1.施設設備の整備・活用等、2.安全管理

 平成20年度の実績のうち、下記の事項が注目される。

  •  改修工事や既存施設の用途変更等により、全学で新たに4,874㎡の共用スペース運用を開始している。これにより、大型研究プロジェクト、教育活動、学生活動等に対応するスペースとして有効活用することで、大学運営の活性化を図っている。
  •  五高記念館、化学実験場(重要文化財)等の保存計画案を策定し、伝統ある施設の計画的維持管理・保存を図ることとしている。
  •  環境報告書を作成し、大学ウェブサイトにおいて広く公開している。環境保全への取組の結果、総エネルギー消費量を延べ床面積で除した値(総エネルギー原単位)は対前年度比3.6%削減となっている。
  •  大地震や風水害(台風)への対応マニュアルとして「大規模災害対応基本マニュアル」を新規作成し、学生・教職員へ周知を行っている。
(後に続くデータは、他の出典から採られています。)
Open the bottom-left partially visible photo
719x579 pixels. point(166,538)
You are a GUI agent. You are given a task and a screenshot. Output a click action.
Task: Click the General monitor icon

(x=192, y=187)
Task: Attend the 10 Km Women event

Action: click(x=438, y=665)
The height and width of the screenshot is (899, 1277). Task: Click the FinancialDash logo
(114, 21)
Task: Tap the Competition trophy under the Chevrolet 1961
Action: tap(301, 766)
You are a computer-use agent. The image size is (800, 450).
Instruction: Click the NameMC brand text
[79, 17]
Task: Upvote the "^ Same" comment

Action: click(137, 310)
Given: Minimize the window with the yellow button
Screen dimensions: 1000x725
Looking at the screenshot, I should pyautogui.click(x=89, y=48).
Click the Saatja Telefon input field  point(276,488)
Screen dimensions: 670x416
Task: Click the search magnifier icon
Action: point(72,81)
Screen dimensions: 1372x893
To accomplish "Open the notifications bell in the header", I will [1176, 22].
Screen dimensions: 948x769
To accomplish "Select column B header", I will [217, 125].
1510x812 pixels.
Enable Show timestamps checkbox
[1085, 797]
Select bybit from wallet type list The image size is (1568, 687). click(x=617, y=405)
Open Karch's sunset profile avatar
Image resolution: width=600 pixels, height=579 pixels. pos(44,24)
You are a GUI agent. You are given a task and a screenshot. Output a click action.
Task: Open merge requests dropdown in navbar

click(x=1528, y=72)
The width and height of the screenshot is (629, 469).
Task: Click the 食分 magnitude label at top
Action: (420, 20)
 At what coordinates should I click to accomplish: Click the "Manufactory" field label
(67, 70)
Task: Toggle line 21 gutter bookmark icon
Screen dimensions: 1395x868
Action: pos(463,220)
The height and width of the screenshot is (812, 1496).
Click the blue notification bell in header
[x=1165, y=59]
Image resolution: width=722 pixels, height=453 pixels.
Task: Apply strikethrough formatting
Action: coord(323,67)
 平成20年度の実績のうち、下記の事項に課題がある。

  •  文部科学省が公表した「農薬の使用状況等に関する調査の結果」において、特定毒物を所持していたにもかかわらず、特定毒物研究者の許可を受けていなかったことから、引き続き再発防止に向けた取組が求められる。
【評定】 中期目標・中期計画の達成に向けて順調に進んでいる

(理由) 年度計画の記載13事項すべてが「年度計画を上回って実施している」又は「年度計画を十分に実施している」と認められ、上記の状況等を総合的に勘案したことによる。

2.教育研究等の質の向上の状況

 評価委員会が平成20年度の外形的・客観的進捗状況について確認した結果、下記の事項が注目される。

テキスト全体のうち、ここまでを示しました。